Serve with Sorghum Frozen Yogurt (recipe in collection).


Chef Jeff Carter cooks up Southern comfort in the Smoky Mountains.

Nestled in what tourists call the "quiet side of the Smokies," in Townsend, Tenn., is a peaceful mountain resort called Dancing Bear Lodge. There Chef Jeff Carter prepares a menu that reflects its Southern locals and is refined but not fussy. "I love cooking comfort food, the food that fits this place, the log cabin look," he explains.

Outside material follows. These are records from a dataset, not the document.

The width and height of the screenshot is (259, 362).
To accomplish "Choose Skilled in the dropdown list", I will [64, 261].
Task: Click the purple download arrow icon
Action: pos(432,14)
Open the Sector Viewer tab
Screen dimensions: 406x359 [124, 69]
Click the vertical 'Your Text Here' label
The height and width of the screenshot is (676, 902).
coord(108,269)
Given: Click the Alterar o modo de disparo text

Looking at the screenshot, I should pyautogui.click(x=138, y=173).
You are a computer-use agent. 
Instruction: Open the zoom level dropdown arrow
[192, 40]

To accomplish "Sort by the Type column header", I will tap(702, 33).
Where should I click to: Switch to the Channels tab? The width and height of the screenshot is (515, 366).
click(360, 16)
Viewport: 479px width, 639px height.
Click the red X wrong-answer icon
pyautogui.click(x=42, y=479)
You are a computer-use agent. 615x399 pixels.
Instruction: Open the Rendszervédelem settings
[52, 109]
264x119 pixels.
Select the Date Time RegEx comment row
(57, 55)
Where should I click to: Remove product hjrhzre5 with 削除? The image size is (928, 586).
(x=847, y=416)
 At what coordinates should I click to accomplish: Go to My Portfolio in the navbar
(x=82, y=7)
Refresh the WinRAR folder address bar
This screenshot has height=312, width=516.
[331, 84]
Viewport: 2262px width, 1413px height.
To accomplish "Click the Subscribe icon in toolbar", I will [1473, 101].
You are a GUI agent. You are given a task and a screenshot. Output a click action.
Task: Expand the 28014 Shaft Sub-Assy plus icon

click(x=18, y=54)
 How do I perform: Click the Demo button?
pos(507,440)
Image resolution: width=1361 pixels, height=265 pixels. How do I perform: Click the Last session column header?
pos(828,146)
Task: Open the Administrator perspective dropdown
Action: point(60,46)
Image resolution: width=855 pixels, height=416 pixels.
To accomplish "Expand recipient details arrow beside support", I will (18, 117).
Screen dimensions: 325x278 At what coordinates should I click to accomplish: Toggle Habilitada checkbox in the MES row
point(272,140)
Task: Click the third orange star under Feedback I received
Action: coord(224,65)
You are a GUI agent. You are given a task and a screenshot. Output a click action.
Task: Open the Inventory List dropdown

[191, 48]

Like so many chefs, Carter's cooking emphasizes local ingredients: fresh water trout is smoked and paired with spicy black-eye peas, locally ground cornmeal becomes creamy polenta, and collard greens and country ham are served alongside sorghum-glazed chicken breasts. In fact, Carter has a special affinity for the Southern staple, sorghum, particularly the light Muddy Pond sorghum produced in Monterey, Tenn. He uses it in desserts like his Tennessee Whiskey Cake and Sorghum Ice Cream, as well as in entrees such as his pistachio and rosemary-dusted pork tenderloin with sorghum sweet potatoes.

"Using sorghum is like using maple syrup or molasses. Anything that calls for molasses, you can use sorghum. It's a little lighter, and the flavor is a little different," he says.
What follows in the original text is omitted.